CTF REVERSE練習之API定位

原創

2021-03-22 21:11

今天要做的實驗是CTF REVERSE練習之API定位。

Windows這個多作業系統除了協調應用程序的執行、分配內存、管理資源之外，它同時也是一個很大的服務中心，調用這個服務中心的各種服務（每一種服務就是一個函數），可以幫應用程式達到開啓視窗、描繪圖形、使用周邊設備等目的，由於這些函數服務的對象是應用程序(Application)，所以便稱之爲 Application Programming Interface，簡稱 API 函數。

另外需要注意的是兩種編碼，ANSI與Unicode，ANSI的ASCII字符集及其派生字符集（也稱多字節字符集）比較舊，而Unicode字符集比較新，固定以雙字節表示一個字。

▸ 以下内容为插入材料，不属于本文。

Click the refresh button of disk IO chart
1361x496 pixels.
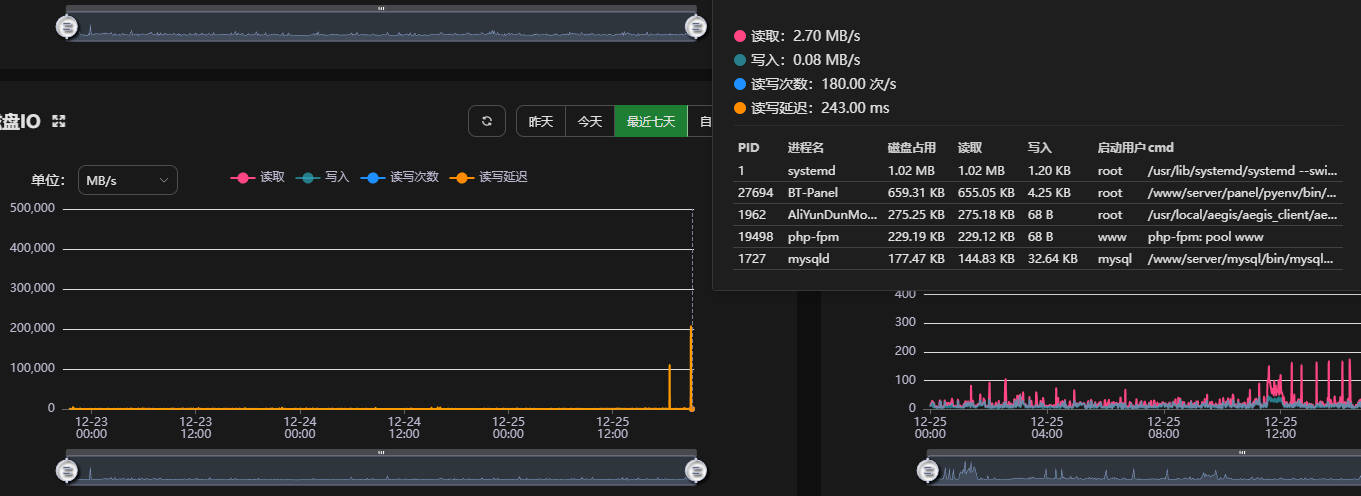click(x=486, y=121)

Windows操作系統在聲明一個API時，如果這個API存在字符串參數，便會指定字符集。每個含有字符串參數的API同時有兩個版本：即ANSI，Unicode。尾部帶A的API是ANSI版本，帶W的API是Unicode版本。

例如：我們在編程時使用的MessageBox實際上是一個宏，根據字符集的不同被定義爲不同版本的MessageBox，如果是UNICODE字符集，則實際上爲MessasgeBoxW，如果是ANSI字符集，則實際上爲MessageBoxA：

#ifdef UNICODE

#define MessageBox MessageBoxW

#else

#define MessageBox MessageBoxA

#endif // !UNICODE

交叉引用。

通過交叉引用（XREF）可以知道指令代碼相互調用的關係，如下圖所示：

這句“CODE XREF: WinMain(x,x,x,x)+10↑p”，表示調用sub_41BD0D這個函數的地方爲WinMain函數，p表示是以函數調用（procedure）的方式跳轉到當前的位置的，其他的一些符號：o表示偏移值（offset），j表示跳轉（jump）。

在sub_41BD0D上面按X鍵，可以打開交叉引用窗口，這裏會列出所有調用了sub_41BD0D這個函數的地方，如圖所示：

從圖中可以看到，只有在WinMain函數中調用了sub_41BD0D這個函數。

現在我們開始進行實驗，進入實驗鏈接《CTF REVERSE練習之API定位》。

先看題目描述，主機C:\Reverse\2目錄下有一個CrackMe2.exe程序，運行這個程序的時候會提示輸入一個密碼，當輸入正確的密碼時，會彈出過關提示消息框，請對CrackMe2.exe程序進行逆向分析和調試，找到正確的過關密碼。

不管在什麼場景下，相信大家在剛接觸一個新事物的時候，都會仔細觀察事物的外部特徵，CTF做題也是一樣的，在拿到題目之後可以運行程序，觀察程序都有哪些地方可以輸入數據，哪些按鈕點擊了會有什麼樣的反應，在操作過程中出現了哪些提示等。

通過對CrackMe2.exe程序的觀察，我們知道程序需要輸入一個密碼，當不輸入任何數據就點擊按鈕時，提示如下信息：

當輸入一串測試數據時，提示如下信息：

通過這些操作後，我們可以猜測程序的意圖是輸入一個正確的密碼。

在對一個程序進行逆向分析之前，除了程序的動態行爲之外，查看程序是否加殼（被何種程序加殼？是什麼編譯器編譯的？）也是一個非常關鍵的步驟。我們選中程序後單擊右鍵，在右鍵菜單中選擇“Scan with PEiD”選項，就可以查看加殼信息了。我們這裏看到的是Microsoft Visual C++ 6.0，說明CrackMe2.exe沒有加殼，且它是使用VC6編譯的。